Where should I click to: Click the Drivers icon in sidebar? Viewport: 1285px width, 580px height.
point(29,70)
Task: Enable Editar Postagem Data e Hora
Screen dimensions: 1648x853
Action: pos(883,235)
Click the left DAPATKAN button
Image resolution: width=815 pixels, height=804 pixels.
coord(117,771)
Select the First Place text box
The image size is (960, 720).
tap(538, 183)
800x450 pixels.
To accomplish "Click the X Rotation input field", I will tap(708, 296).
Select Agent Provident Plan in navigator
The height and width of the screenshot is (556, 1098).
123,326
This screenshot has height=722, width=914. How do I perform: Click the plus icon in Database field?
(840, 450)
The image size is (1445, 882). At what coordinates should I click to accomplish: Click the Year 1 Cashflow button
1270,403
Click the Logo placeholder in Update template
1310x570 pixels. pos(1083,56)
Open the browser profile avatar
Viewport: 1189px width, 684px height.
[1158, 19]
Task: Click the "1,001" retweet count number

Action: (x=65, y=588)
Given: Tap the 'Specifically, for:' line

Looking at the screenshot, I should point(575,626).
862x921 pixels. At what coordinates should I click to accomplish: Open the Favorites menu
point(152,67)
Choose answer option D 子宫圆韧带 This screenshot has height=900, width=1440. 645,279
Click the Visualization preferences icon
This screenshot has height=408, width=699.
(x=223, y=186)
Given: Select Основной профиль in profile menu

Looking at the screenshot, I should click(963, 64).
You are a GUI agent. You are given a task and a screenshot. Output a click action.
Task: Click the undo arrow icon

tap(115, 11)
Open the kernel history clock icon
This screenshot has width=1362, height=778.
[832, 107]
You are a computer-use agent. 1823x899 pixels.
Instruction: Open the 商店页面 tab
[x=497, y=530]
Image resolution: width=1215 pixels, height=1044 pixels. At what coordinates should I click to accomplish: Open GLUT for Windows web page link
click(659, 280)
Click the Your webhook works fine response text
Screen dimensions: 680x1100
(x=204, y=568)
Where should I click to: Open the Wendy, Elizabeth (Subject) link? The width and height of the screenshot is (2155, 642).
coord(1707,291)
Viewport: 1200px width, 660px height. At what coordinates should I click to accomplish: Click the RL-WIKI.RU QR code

INSTRUCTIONS FOR THE TASK> Restate all of the material above exactly as written.

YOUR SOLUTION>
Where should I click to: Click the Drivers icon in sidebar? Viewport: 1285px width, 580px height.
point(29,70)
Task: Enable Editar Postagem Data e Hora
Screen dimensions: 1648x853
Action: pos(883,235)
Click the left DAPATKAN button
Image resolution: width=815 pixels, height=804 pixels.
coord(117,771)
Select the First Place text box
The image size is (960, 720).
tap(538, 183)
800x450 pixels.
To accomplish "Click the X Rotation input field", I will tap(708, 296).
Select Agent Provident Plan in navigator
The height and width of the screenshot is (556, 1098).
123,326
This screenshot has height=722, width=914. How do I perform: Click the plus icon in Database field?
(840, 450)
The image size is (1445, 882). At what coordinates should I click to accomplish: Click the Year 1 Cashflow button
1270,403
Click the Logo placeholder in Update template
1310x570 pixels. pos(1083,56)
Open the browser profile avatar
Viewport: 1189px width, 684px height.
[1158, 19]
Task: Click the "1,001" retweet count number

Action: (x=65, y=588)
Given: Tap the 'Specifically, for:' line

Looking at the screenshot, I should point(575,626).
862x921 pixels. At what coordinates should I click to accomplish: Open the Favorites menu
point(152,67)
Choose answer option D 子宫圆韧带 This screenshot has height=900, width=1440. 645,279
Click the Visualization preferences icon
This screenshot has height=408, width=699.
(x=223, y=186)
Given: Select Основной профиль in profile menu

Looking at the screenshot, I should click(963, 64).
You are a GUI agent. You are given a task and a screenshot. Output a click action.
Task: Click the undo arrow icon

tap(115, 11)
Open the kernel history clock icon
This screenshot has width=1362, height=778.
[832, 107]
You are a computer-use agent. 1823x899 pixels.
Instruction: Open the 商店页面 tab
[x=497, y=530]
Image resolution: width=1215 pixels, height=1044 pixels. At what coordinates should I click to accomplish: Open GLUT for Windows web page link
click(659, 280)
Click the Your webhook works fine response text
Screen dimensions: 680x1100
(x=204, y=568)
Where should I click to: Open the Wendy, Elizabeth (Subject) link? The width and height of the screenshot is (2155, 642).
coord(1707,291)
Viewport: 1200px width, 660px height. At what coordinates should I click to accomplish: Click the RL-WIKI.RU QR code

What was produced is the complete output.